# Dinner Tonight...



## Greg Rempe (Apr 6, 2006)

I used my newest favorite grill the 1TG...did a beef eye round...seared on all sides for 2 minutes then indirect till it got to 150* internal...added quartered yukon gold potatos at 95* internal that were tossed in EVOO, S&P and rosemary and then did 3 portabellos marinated in Balsamic to finish...Had a nice Chilean red with the beef!!

Sorry, no pics this time!!


----------



## LarryWolfe (Apr 6, 2006)

Greg Rempe said:
			
		

> I used my newest favorite grill the 1TG...did a beef eye round...seared on all sides for 2 minutes then indirect till it got to 150* internal...added quartered yukon gold potatos at 95* internal that were tossed in EVOO, S&P and rosemary and then did 3 portabellos marinated in Balsamic to finish...Had a nice Chilean red with the beef!!
> 
> *Sorry, no pics this time!!*



That's just a shame!  Finney was right about you!


----------



## Bill The Grill Guy (Apr 6, 2006)

[-X 
NO PICS, NO REPLYS


----------



## Finney (Apr 6, 2006)

Larry Wolfe said:
			
		

> [quote="Greg Rempe":h5g5r3b7]I used my newest favorite grill the 1TG...did a beef eye round...seared on all sides for 2 minutes then indirect till it got to 150* internal...added quartered yukon gold potatos at 95* internal that were tossed in EVOO, S&P and rosemary and then did 3 portabellos marinated in Balsamic to finish...Had a nice Chilean red with the beef!!
> 
> *Sorry, no pics this time!!*



That's just a shame!  Finney was right about you!   [/quote:h5g5r3b7]
I told ya.


----------



## LarryWolfe (Apr 6, 2006)

Finney said:
			
		

> Larry Wolfe said:
> 
> 
> 
> ...


I told ya.  [/quote:36ij1mxh]

I just couldn't believe it!    

Is the stuff about Jim true too?  #-o


----------



## Finney (Apr 6, 2006)

Yep.

Rempe, do you find eye of round to have enough flavor.  It's way down on the beef flavor meter as far as I'm comcerned. jmo


----------



## Puff1 (Apr 6, 2006)

Bill The Grill Guy said:
			
		

> [-X
> NO PICS, NO REPLYS



 [-(  [-(


----------



## Greg Rempe (Apr 6, 2006)

Becky bought it at BJ'S...was marinated in peppercorn and garilc...it was ok but nothing great in the flavor section...london broil is _*MUCH *_better!!!!


----------



## Finney (Apr 6, 2006)

Greg Rempe said:
			
		

> Becky bought it at BJ'S...was marinated in peppercorn and garilc...it was ok but nothing great in the flavor section...*london broil *is _MUCH _better!!!!
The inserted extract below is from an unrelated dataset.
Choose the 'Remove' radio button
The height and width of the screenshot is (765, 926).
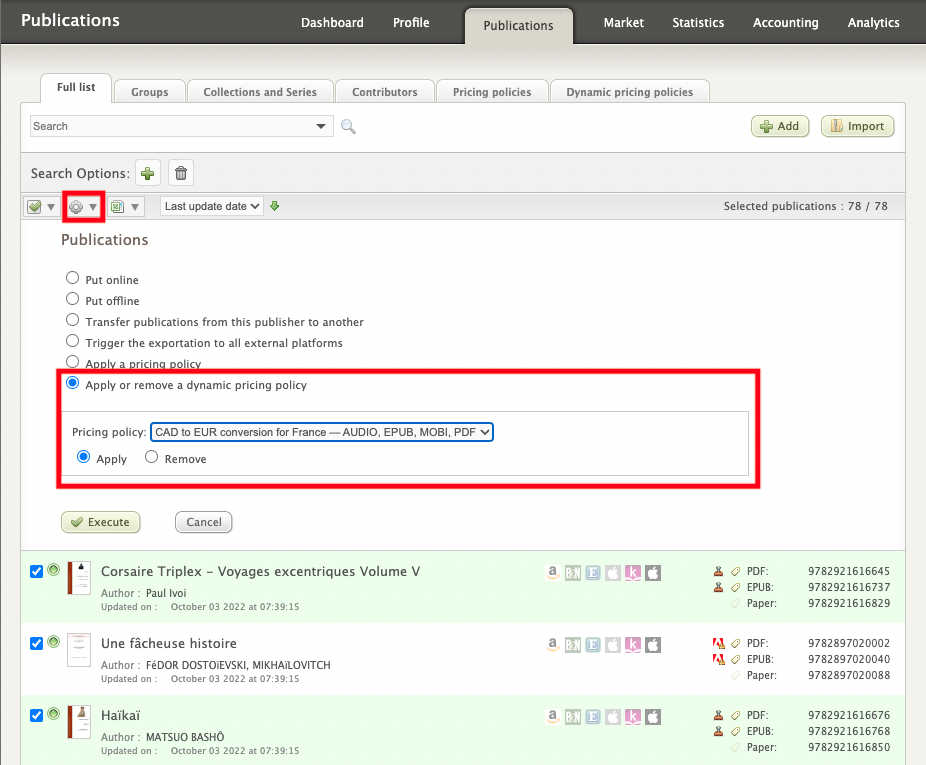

I hate that London Broil has suddenly become a cut of meat.  And it isn't even the cut that London Broil traditionally was made with.  #-o  #-o  #-o


----------



## Greg Rempe (Apr 6, 2006)

I did one last week for my brother...cooked mid-rare and thinly sliced...it was really good...served with a nice big Cab!  Really. it was good stuff! =D>


----------



## Puff1 (Apr 6, 2006)

Greg Rempe said:
			
		

> I did one last week for my brother...cooked mid-rare and thinly sliced...it was really good...served with a nice big Cab!  Really. it was good stuff! =D>


Okay i'll say something, London Broil is awesome, if you marinate it  :!: 
Grilled med. rare, sliced thin =P~
Man am I hungry =P~


----------



## Nick Prochilo (Apr 7, 2006)

After finding tri tip, london broil just doesn't cut it any more.


----------



## Nick Prochilo (Apr 7, 2006)

Greg Rempe said:
			
		

> I used my newest favorite grill the 1TG...did a beef eye round...seared on all sides for 2 minutes then indirect till it got to 150* internal...added quartered yukon gold potatos at 95* internal that were tossed in EVOO, S&P and rosemary and then did 3 portabellos marinated in Balsamic to finish...Had a nice Chilean red with the beef!!
> 
> Sorry, no pics this time!!



BTW, Greg, what was so important that you couldn't post a few pics for the boys? (and girls....sorry)


----------



## Greg Rempe (Apr 7, 2006)

No camera any more!


----------



## Nick Prochilo (Apr 7, 2006)

Greg Rempe said:
			
		

> No camera any more!



Was it taken away for being bad? Man, even Finney has a camera now and you don't! Wouldn't mind seeing him use it more!


----------



## blade1 (Apr 7, 2006)

Nick Prochilo said:
			
		

> After finding tri tip, london broil just doesn't cut it any more.



Nick,

Where did you find tri-tip in NY area?

AJ


----------



## Nick Prochilo (Apr 8, 2006)

Trader Joes. I also heard that Resturant Depot carries them. I have to take a ride over there and see. I also need a couple of briskets, which thay have there also.


----------